• [INSTRUCTIONS TO FOLLOW]: Look for the line with "852x560 pixels." in the data below, then reproduce word for word that line and every line after it. Leave out all pictures and add nothing.

[Dataset entries]
****

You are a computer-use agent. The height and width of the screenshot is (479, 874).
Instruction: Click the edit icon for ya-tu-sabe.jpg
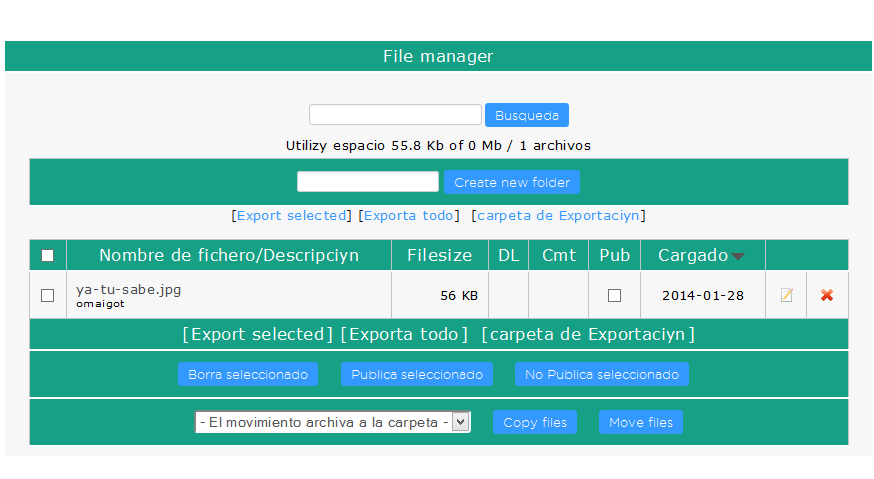tap(787, 295)
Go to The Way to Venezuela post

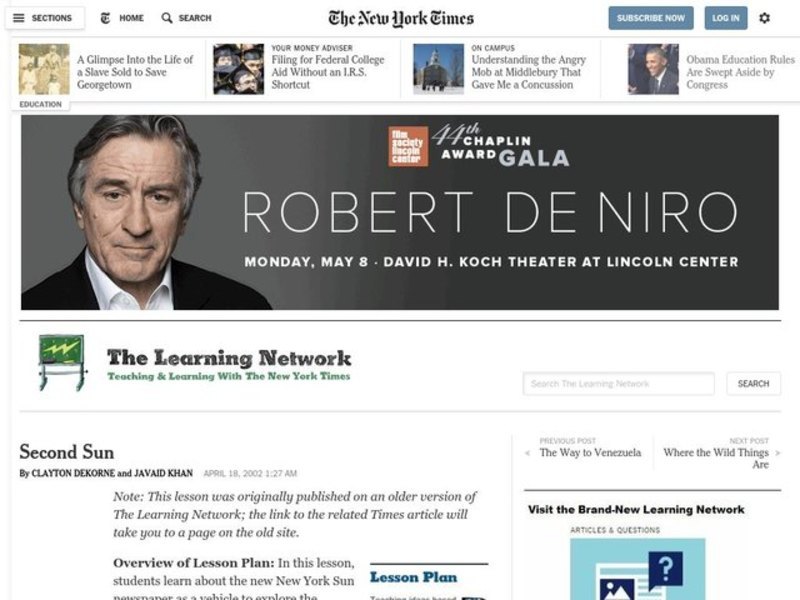click(590, 453)
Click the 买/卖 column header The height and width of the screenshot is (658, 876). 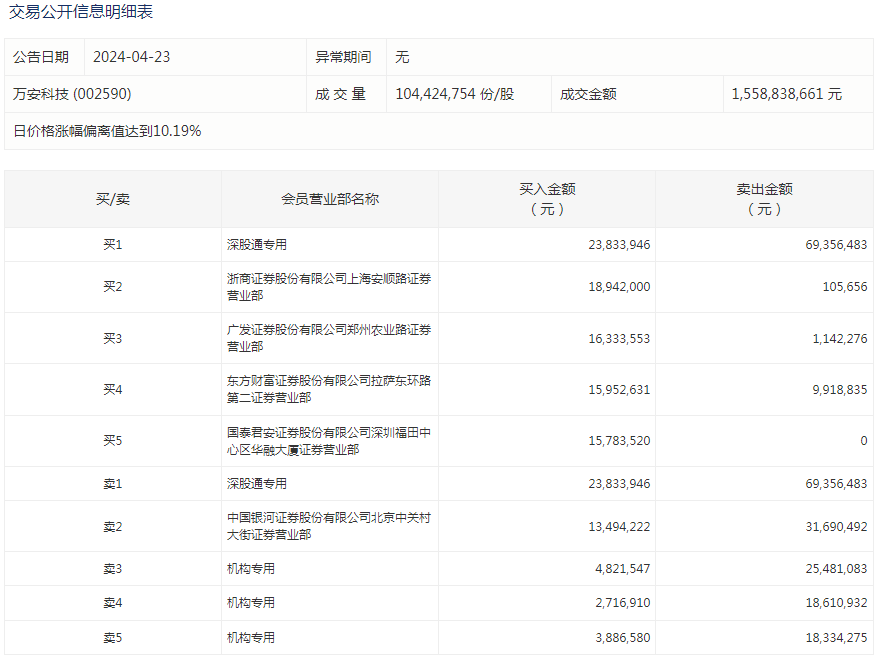click(x=113, y=199)
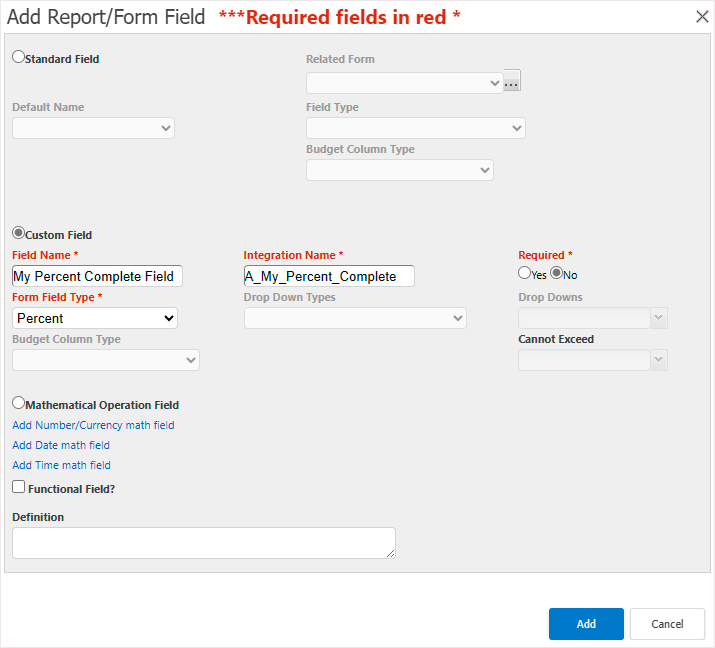
Task: Click Add Date math field link
Action: point(61,445)
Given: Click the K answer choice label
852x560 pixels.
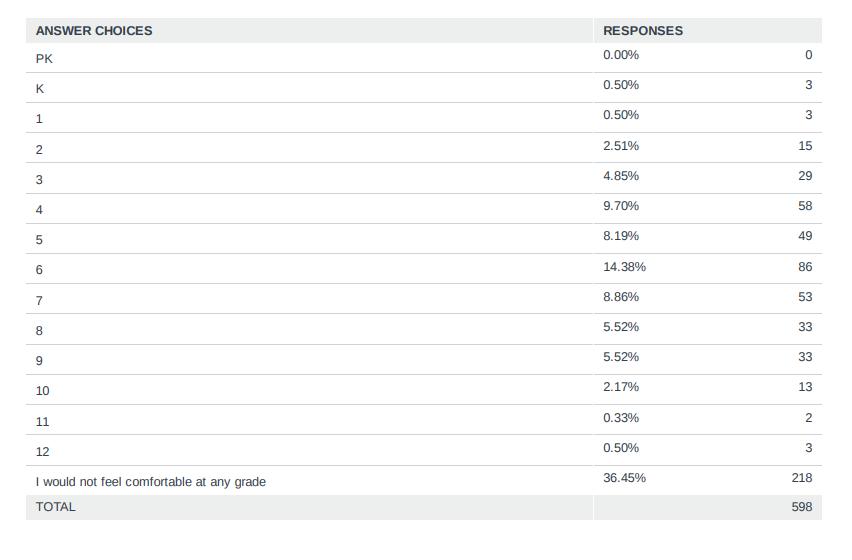Looking at the screenshot, I should (x=40, y=88).
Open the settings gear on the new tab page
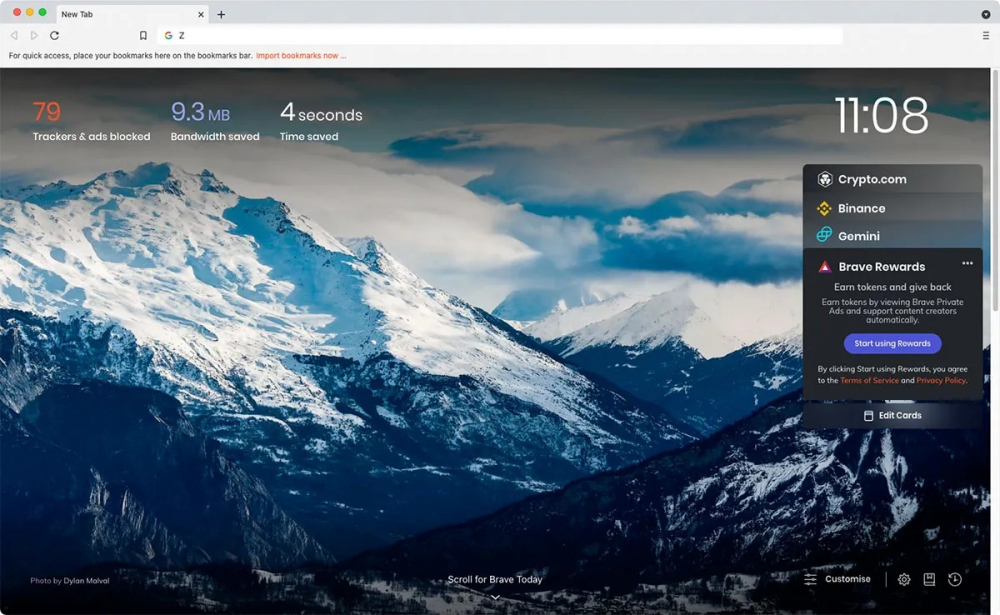The height and width of the screenshot is (615, 1000). pyautogui.click(x=904, y=579)
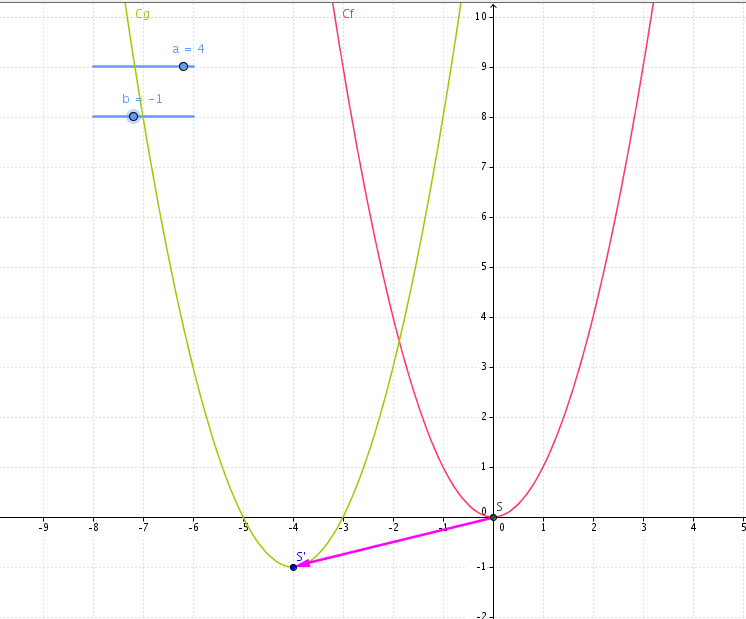This screenshot has height=619, width=746.
Task: Click the slider a handle
Action: pos(183,66)
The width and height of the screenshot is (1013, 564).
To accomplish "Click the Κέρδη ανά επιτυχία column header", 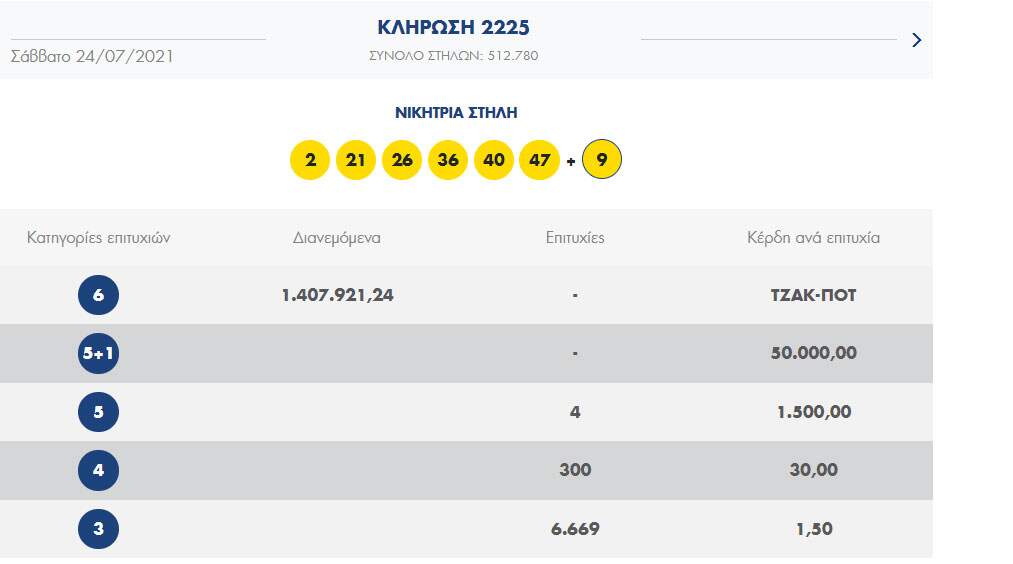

****

• [RESPONSE AREA]:
852x560 pixels.
Looking at the screenshot, I should (x=40, y=88).
Open the settings gear on the new tab page
The height and width of the screenshot is (615, 1000). pyautogui.click(x=904, y=579)
This screenshot has height=619, width=746.
Task: Click the slider a handle
Action: pos(183,66)
The width and height of the screenshot is (1013, 564).
To accomplish "Click the Κέρδη ανά επιτυχία column header", 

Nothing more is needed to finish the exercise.